* Task instructions:
Keep only the lines of the material below that contain the word "agent". Copy those lines.

* Provided entries:
+++

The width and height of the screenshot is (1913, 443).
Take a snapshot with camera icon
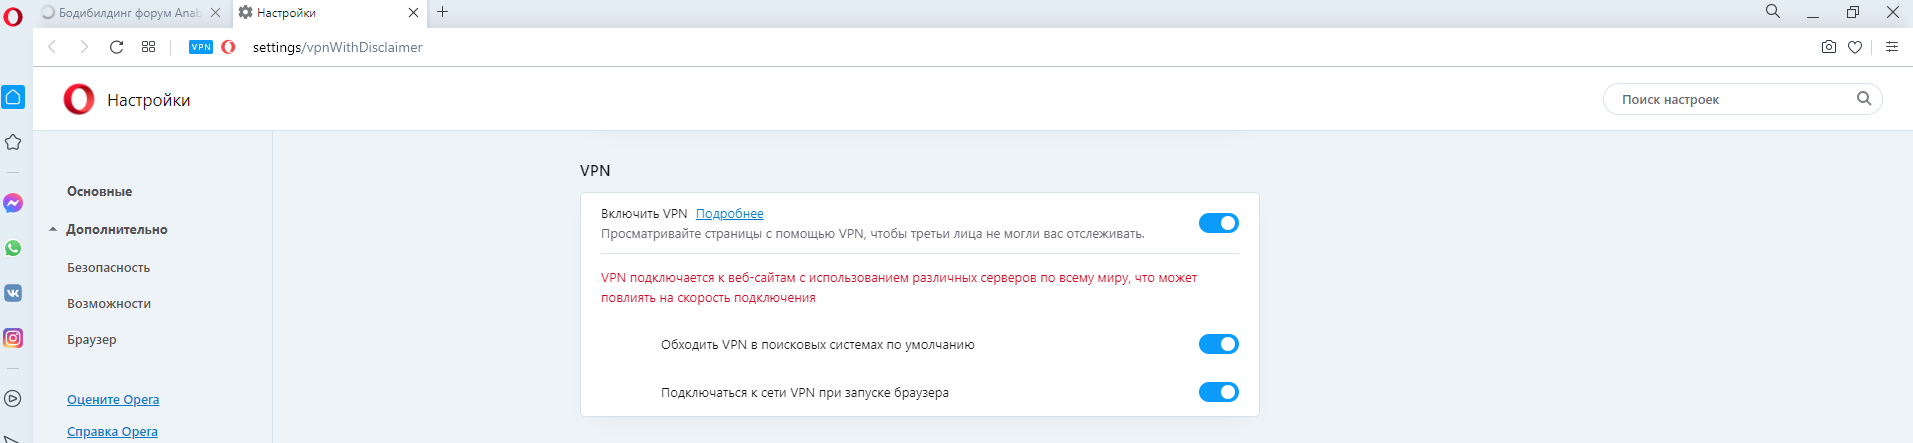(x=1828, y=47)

+++

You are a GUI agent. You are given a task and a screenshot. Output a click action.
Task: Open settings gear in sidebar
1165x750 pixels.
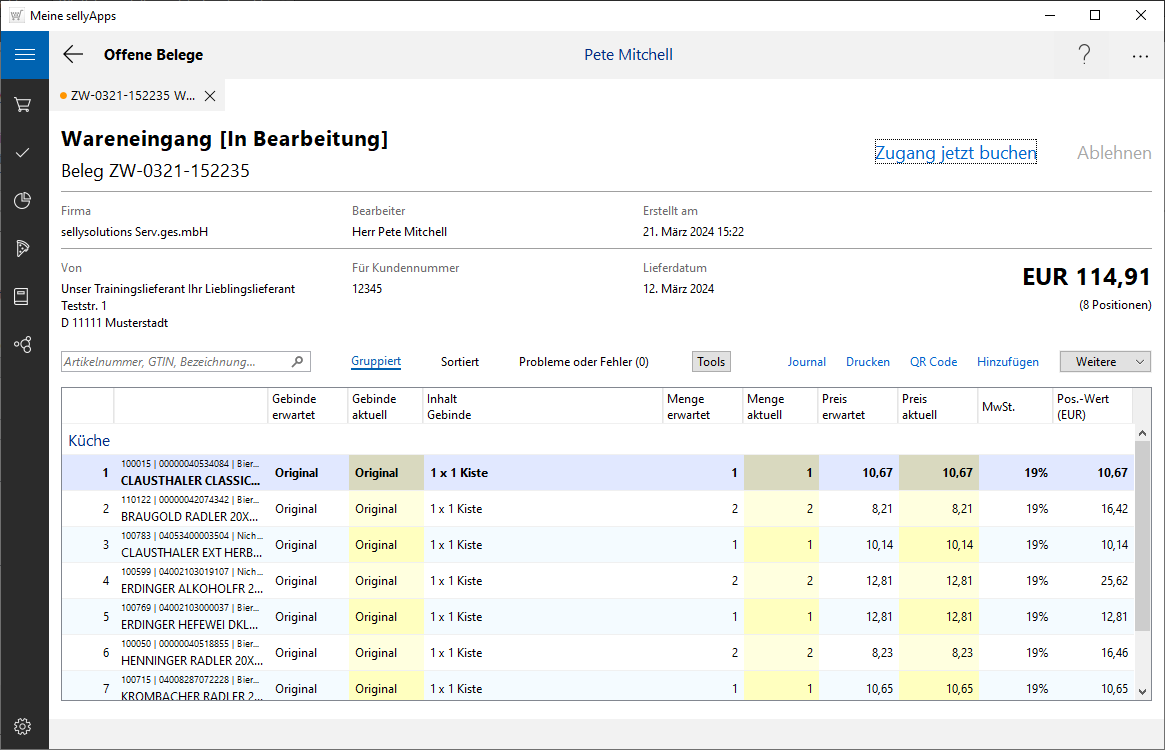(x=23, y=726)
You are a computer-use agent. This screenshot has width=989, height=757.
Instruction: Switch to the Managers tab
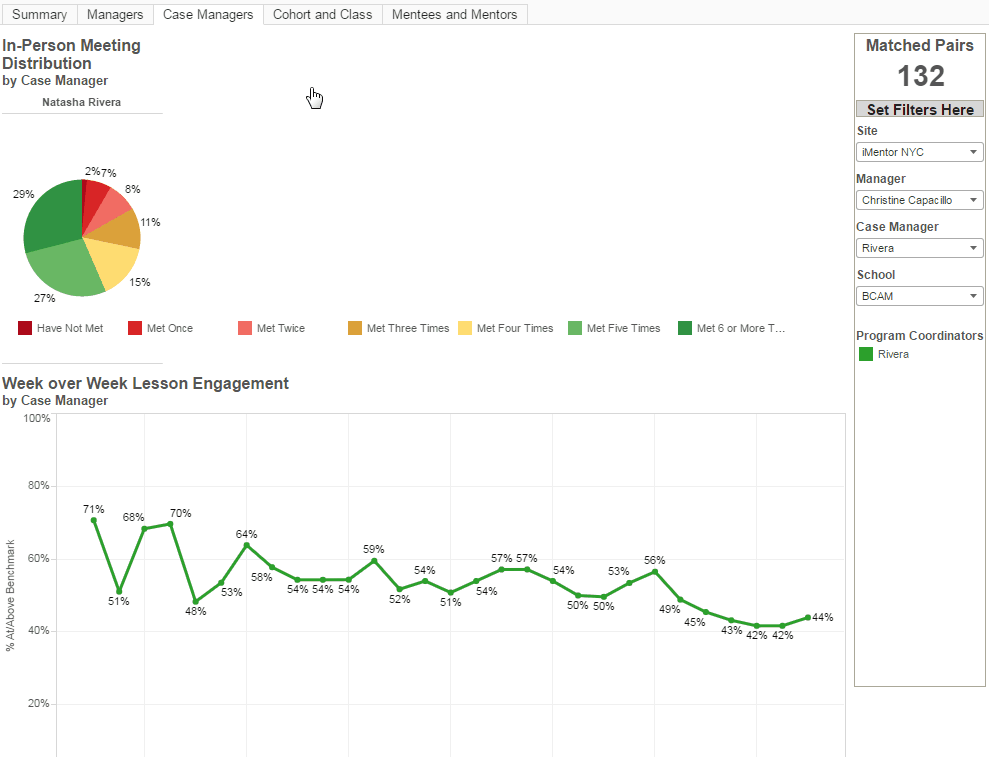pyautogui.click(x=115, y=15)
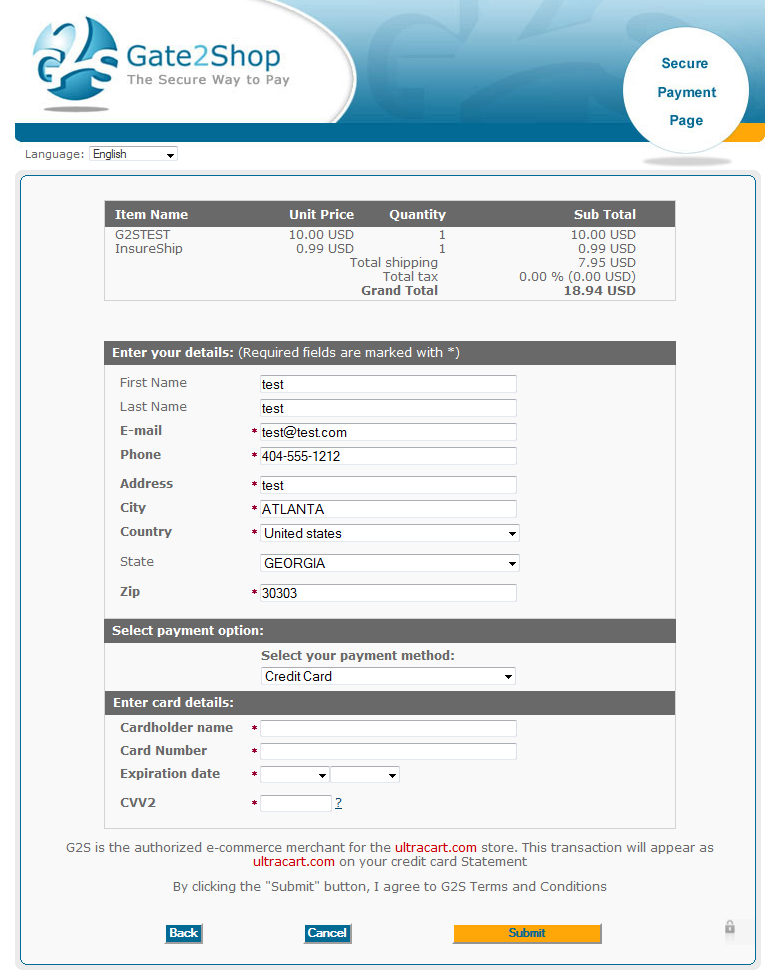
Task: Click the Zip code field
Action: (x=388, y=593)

+++

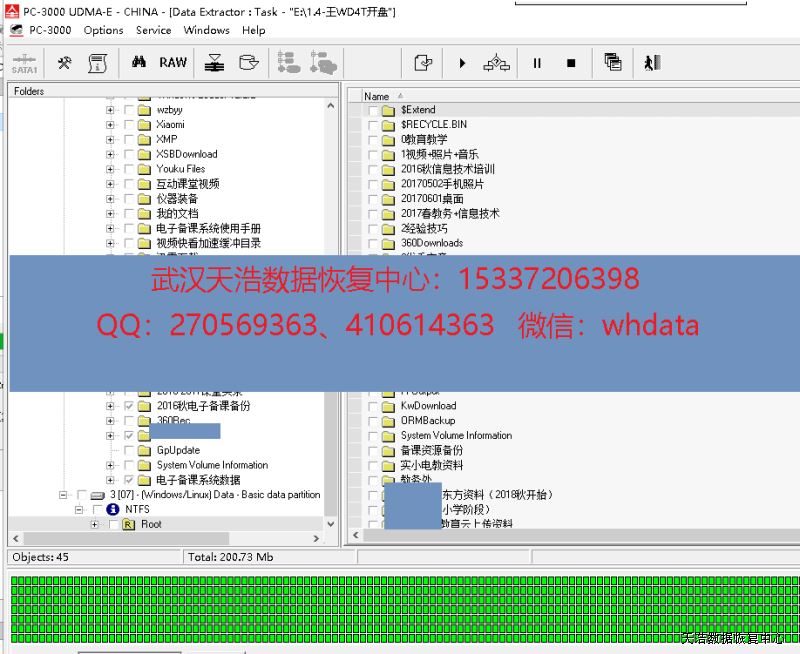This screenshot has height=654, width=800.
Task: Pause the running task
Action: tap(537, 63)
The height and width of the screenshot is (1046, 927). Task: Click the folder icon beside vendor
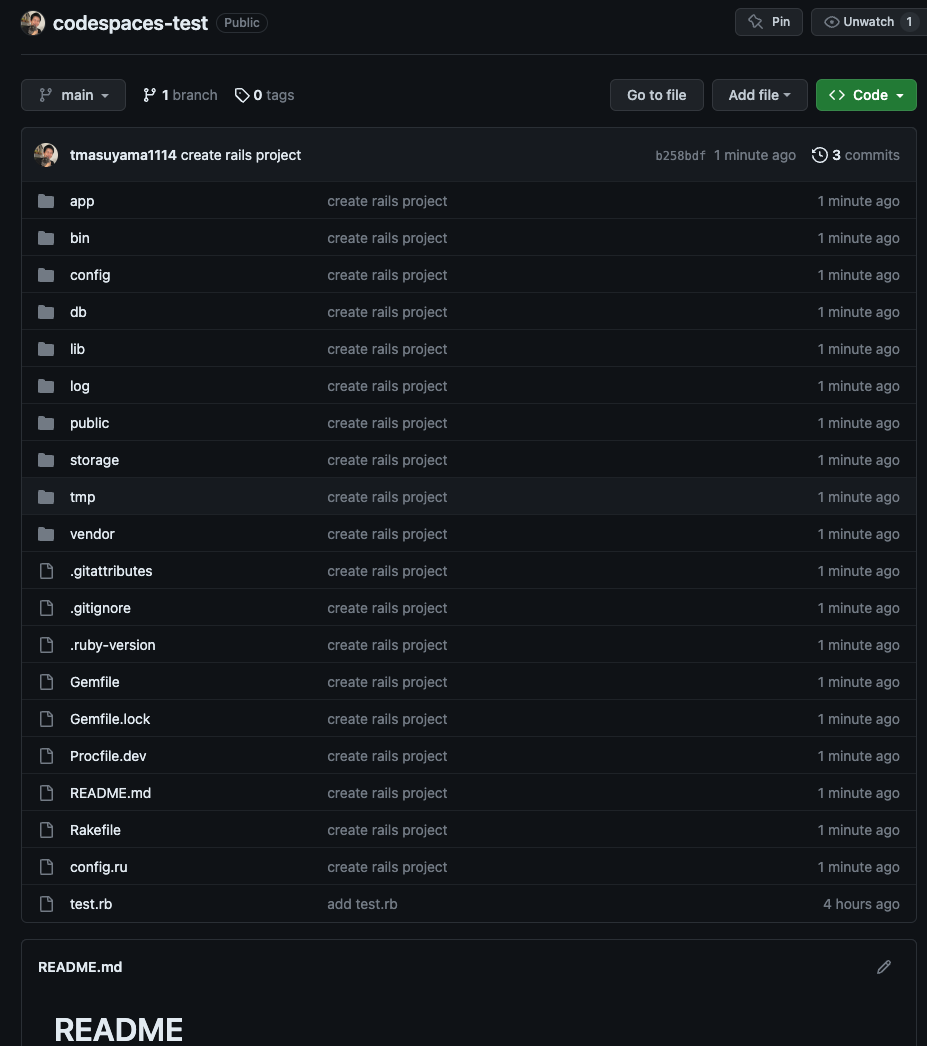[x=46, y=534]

+++

* Problem solution:
You are a GUI agent. You are given a task and a screenshot. Output a click action.
You are a computer-use agent. This screenshot has width=989, height=757.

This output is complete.